After the war, nitrogen-fixing technology was turned over to enhancing agriculture. New plant varieties were developed to take advantage of a fertilizer source vaster and richer than anything known before.
The leap in nitrogen was accompanied by availability of more phosphorus, the other main essential for higher crop yields. Prehistoric deposits in the earth were discovered and mined from Florida to Morocco.
In the 35 years after World War II, fertilizer use nationally and around the Chesapeake Bay increased 10 times over. "We changed the world, and we wonder why things won't stay the same," says Dr. Lanyon.
With so many nutrients suddenly sloshing around the bay's drainage basin, a good deal of the stuff reached the water. Washed into streams by rain, phosphorus moved into the Chesapeake by the millions of pounds. Nitrogen followed a different path -- infiltrating ground water, which also seeps into the bay.
The huge new supplies of nutrients were foreign to the bay.
And just as humans now have trouble handling all the fat in our diet, the bay, with an ecosystem marvelously adapted to making the most of a nutrient-scarce world, fared poorly when almost overnight its lifeblood, the rivers and the ground water, became nutrient-rich.
The stuff overwhelmed the Chesapeake's huge meadows of underwater grasses, and it depleted oxygen in as much as two-thirds of the estuary's 18 trillion gallons.
To reverse the process, scientists have devised diet goals for the bay. By the end of the century, nitrogen and phosphorus from both sewage treatment plants and agricultural lands are to be cut 40 percent.

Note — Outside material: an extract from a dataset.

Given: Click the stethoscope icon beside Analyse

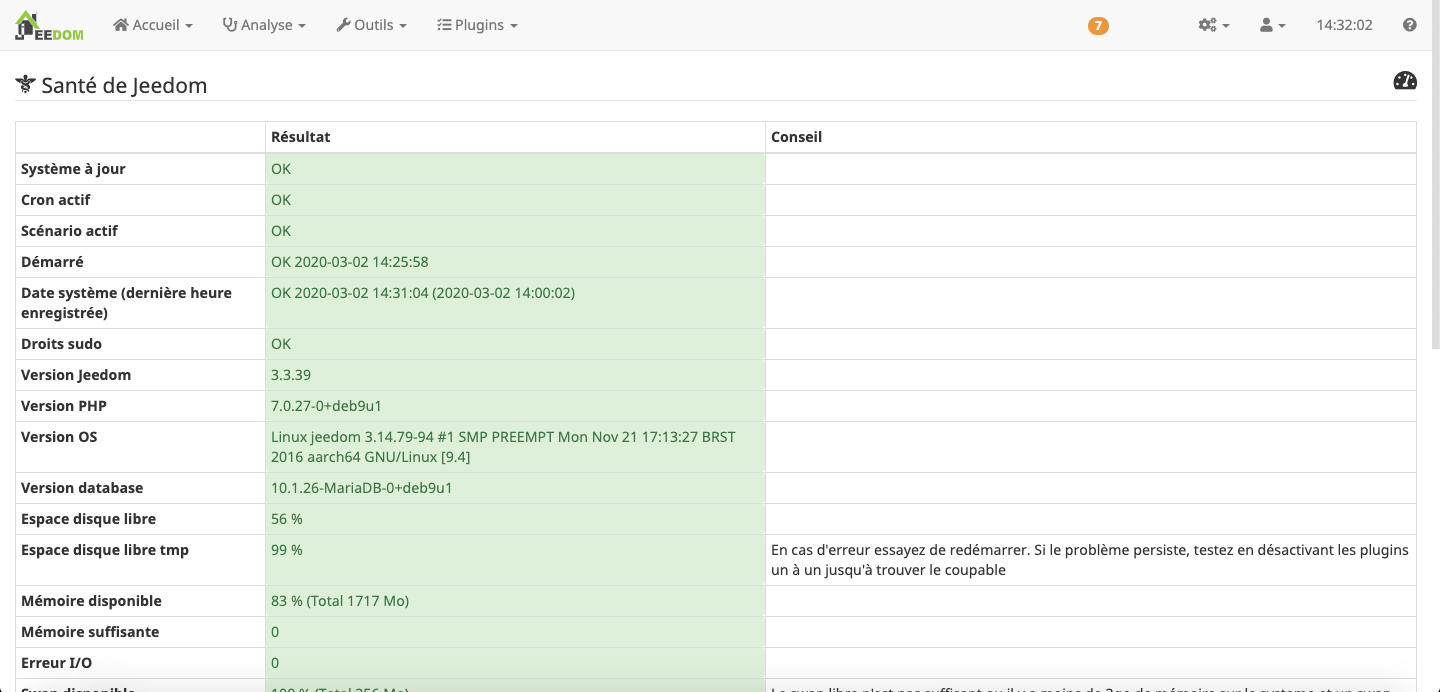Looking at the screenshot, I should click(x=229, y=25).
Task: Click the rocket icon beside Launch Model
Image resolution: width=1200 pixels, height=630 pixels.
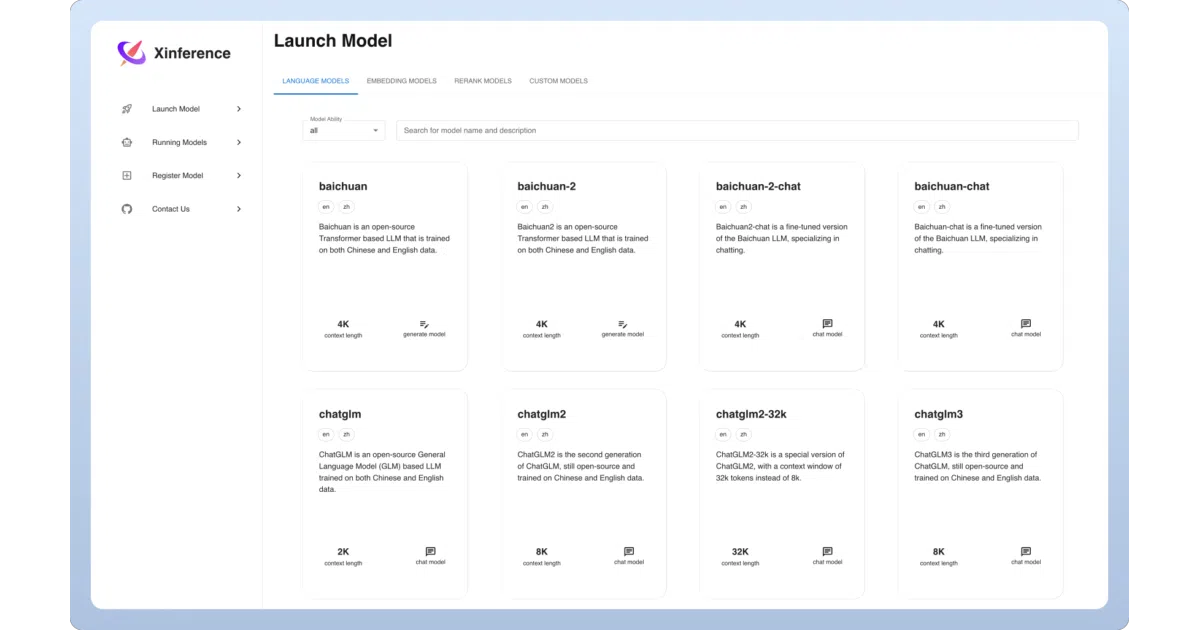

Those are the two major sources of the bay's over-enrichment.
With sewage, progress is largely a matter of proven technology and expenses that can be spread over millions of users. The goals for eight years from now seem within reach.
Agriculture is proving a lot tougher. We're dealing with changing the ways we grow crops and animals across 10 million acres of land, putting much of the burden on a small fraction of the population, which is all farmers amount to these days.
Here is where Dr. Lanyon thinks we need to look at the bigger picture, to consider the farm in the context of the system of food production we've created. For example, take a modern Pennsylvania dairy farm, which produces tons of white, foamy milk from one end, and from the other, even more tons of polluting nitrogen and phosphorus in the form of manure.
A single cow daily produces more than 80 pounds of manure, which retains up to 75 percent of the nutrients from the grain it is fed.
Nowadays many dairy farms have far more cows than they have land on which to use the manure's nutrients. And the trend is to increase the size of herds.
Such a system, Dr. Lanyon says, makes for plentiful, cheap milk. But it increases the amount of nutrient residue. He suggests splitting the cleanup cost among everyone tied to the nutrient stream -- feed companies, fertilizer dealers, even consumers of chocolate bars. (Hershey purchases 25 percent of southeastern Pennsylvania's milk.)
It's a good idea. And maybe we need to make other connections between our diets and our bay. The dairy farms that are over-enriching the Chesapeake are producing precisely the high-fat products we are being told to limit for our own health.